The H1N1 crisis and your portfolio

In 2003, when Asia was hit by SARS, fear-stricken Asian markets fell consecutively for months, easing up only when the World Health Organisation lifted its advisory against travelling to SARS-affected countries. Shares of hospitality industry-related companies and airlines bore the brunt of panic-selling as punters expected they would be hardest hit by the epidemic.

With the onset of the H1N1 crisis, will we see a repeat of the SARS situation. Will this be an uncontrollable outbreak that brings ‘hope’s of economic recovery spiraling to the bottom?
Approximately 2 months since the seriousness of H1N1 was made known to the public, news of more infections continue to be reported. Every day seems to bring an exponential increase in the number of infections and a steadily-creeping death rate. Indeed, fear continues to seize investors. But, are there grounds for such fears? Let’s take the time machine back to two significant moments in our market history and see if we can learn any lessons from them.

With SARS, close to 8000 lives were affected and 800 died from it. In April 2003, with no warnings given, MSCI Asia rallied by close to 30% in the following four months.
The September 11 attack in 2001 caused the US Dow Jones to suffer a historic one-day drop of 680 points from its peak of 11,000 points, or an equivalent of 7.1%. By the end of that week, the Dow had fallen 1,369.70 points, or 14.3%. A recovery attempt allowed the index to close above the 10,000 level for the year.
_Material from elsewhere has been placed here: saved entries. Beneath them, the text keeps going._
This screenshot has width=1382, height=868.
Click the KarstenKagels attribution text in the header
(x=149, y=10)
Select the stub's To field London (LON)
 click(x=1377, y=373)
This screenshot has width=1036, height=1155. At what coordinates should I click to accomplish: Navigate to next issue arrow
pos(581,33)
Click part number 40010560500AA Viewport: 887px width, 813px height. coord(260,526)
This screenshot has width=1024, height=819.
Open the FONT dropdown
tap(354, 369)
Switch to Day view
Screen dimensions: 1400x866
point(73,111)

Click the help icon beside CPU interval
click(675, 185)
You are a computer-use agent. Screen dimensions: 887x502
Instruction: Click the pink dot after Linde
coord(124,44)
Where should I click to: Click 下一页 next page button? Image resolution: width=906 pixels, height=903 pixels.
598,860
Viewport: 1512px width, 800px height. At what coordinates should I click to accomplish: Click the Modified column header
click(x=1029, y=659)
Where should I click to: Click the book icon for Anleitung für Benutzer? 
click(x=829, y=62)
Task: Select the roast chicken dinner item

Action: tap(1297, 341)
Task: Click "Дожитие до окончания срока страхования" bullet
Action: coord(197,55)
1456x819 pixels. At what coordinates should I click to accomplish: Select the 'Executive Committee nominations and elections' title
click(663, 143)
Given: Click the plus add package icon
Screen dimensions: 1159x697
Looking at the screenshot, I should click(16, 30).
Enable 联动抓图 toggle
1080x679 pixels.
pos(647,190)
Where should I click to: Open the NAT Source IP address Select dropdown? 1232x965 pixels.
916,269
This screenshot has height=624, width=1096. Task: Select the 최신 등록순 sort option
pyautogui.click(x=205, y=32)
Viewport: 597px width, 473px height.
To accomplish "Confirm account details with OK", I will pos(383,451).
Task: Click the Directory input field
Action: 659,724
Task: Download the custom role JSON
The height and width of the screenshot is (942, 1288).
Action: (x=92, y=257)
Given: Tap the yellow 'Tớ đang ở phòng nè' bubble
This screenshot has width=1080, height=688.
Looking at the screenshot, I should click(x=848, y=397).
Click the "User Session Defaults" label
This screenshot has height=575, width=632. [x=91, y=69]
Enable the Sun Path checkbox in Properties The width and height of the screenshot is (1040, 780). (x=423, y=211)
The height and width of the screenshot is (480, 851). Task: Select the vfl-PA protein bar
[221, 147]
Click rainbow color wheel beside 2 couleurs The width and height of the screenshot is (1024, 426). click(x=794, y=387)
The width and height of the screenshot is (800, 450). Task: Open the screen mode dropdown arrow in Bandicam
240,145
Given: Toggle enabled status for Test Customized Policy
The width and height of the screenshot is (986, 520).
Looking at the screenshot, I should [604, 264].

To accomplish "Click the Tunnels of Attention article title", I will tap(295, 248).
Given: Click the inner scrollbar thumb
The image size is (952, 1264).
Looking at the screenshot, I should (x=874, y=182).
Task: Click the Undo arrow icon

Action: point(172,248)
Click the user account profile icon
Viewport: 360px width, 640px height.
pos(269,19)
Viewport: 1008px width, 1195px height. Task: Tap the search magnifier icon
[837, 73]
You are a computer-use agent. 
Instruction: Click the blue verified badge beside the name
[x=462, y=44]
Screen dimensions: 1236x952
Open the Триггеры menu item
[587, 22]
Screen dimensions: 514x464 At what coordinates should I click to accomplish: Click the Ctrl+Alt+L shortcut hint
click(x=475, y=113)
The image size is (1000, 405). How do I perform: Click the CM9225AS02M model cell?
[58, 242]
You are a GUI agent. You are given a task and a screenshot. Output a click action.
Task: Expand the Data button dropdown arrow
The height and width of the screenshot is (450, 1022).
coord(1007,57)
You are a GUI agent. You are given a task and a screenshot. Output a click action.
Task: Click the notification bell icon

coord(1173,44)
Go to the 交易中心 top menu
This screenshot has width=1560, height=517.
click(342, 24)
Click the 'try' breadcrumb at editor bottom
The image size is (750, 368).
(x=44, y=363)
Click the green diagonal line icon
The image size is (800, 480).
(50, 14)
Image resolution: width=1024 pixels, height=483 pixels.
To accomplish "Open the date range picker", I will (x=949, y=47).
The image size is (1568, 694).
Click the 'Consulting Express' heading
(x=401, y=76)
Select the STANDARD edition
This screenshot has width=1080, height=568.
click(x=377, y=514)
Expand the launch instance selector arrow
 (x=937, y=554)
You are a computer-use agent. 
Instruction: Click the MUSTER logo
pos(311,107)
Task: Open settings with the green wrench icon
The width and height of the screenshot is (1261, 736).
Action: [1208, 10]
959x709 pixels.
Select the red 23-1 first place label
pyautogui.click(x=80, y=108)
Drawing references from history alone may not portray the current recession accurately, for it is true that the fundamentals of the economies today, especially that of the United States, are a lot weaker compared to the past. But one point remains relevant - whenever there is prominent negative news, the media will exaggerate its impact by many folds. To give you more perspective, the total number of people in the Western Pacific region infected by dengue in 2008 is around 210,000, with 671 reported dead. Add the numbers from Asia, where humidity and heat make dengue more rife, and you will have an idea of how much larger the number we are looking at really is. However, very Interestingly, dengue has never caused much panic or excitement in the stock market.

But of course, as the media toys with the sentiment of traders, we ought to harness the volatility that results from it. As Warren Buffet once said, if there is no volatility in the stocks market, he would rather be a beggar on Wall Street! JNP subscribes strongly to his point when it comes to our investment philosophy: positioning your investment portfolio strategically to reap long term gains over inflation, as well as riding through the current market noises to make your portfolio a stable, or even a profitable one. With that, let us examine if the gloom of the H1N1 crisis, coupled with a staggering economy can provide us with gems of investment opportunities.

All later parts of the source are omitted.